# Requirement:
All lines from the one containing "Instruction: Open the IO Data Others tab" through the final line of the listing below are to be retyped exactly; nothing else goes in the result.
────────────────────
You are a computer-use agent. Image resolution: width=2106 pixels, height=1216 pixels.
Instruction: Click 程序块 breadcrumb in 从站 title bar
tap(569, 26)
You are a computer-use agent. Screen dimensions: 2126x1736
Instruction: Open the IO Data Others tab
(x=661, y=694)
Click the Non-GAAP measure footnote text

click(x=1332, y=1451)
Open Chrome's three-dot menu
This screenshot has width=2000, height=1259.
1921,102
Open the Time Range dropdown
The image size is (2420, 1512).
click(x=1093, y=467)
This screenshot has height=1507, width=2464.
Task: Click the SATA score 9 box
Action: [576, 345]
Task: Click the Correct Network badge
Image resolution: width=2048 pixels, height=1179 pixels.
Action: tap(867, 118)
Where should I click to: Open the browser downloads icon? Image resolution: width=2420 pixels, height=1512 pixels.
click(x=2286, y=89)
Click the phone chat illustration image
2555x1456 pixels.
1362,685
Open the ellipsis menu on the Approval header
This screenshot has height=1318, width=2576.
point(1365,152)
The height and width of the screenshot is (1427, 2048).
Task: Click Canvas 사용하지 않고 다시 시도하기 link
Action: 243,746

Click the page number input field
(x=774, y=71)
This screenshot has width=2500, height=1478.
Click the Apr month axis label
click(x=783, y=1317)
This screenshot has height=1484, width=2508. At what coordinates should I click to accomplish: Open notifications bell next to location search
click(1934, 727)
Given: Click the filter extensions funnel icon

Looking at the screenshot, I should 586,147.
────────────────────
# Result for this task:
Instruction: Open the IO Data Others tab
(x=661, y=694)
Click the Non-GAAP measure footnote text

click(x=1332, y=1451)
Open Chrome's three-dot menu
This screenshot has width=2000, height=1259.
1921,102
Open the Time Range dropdown
The image size is (2420, 1512).
click(x=1093, y=467)
This screenshot has height=1507, width=2464.
Task: Click the SATA score 9 box
Action: [576, 345]
Task: Click the Correct Network badge
Image resolution: width=2048 pixels, height=1179 pixels.
Action: tap(867, 118)
Where should I click to: Open the browser downloads icon? Image resolution: width=2420 pixels, height=1512 pixels.
click(x=2286, y=89)
Click the phone chat illustration image
2555x1456 pixels.
1362,685
Open the ellipsis menu on the Approval header
This screenshot has height=1318, width=2576.
point(1365,152)
The height and width of the screenshot is (1427, 2048).
Task: Click Canvas 사용하지 않고 다시 시도하기 link
Action: 243,746

Click the page number input field
(x=774, y=71)
This screenshot has width=2500, height=1478.
Click the Apr month axis label
click(x=783, y=1317)
This screenshot has height=1484, width=2508. At what coordinates should I click to accomplish: Open notifications bell next to location search
click(1934, 727)
Given: Click the filter extensions funnel icon

Looking at the screenshot, I should 586,147.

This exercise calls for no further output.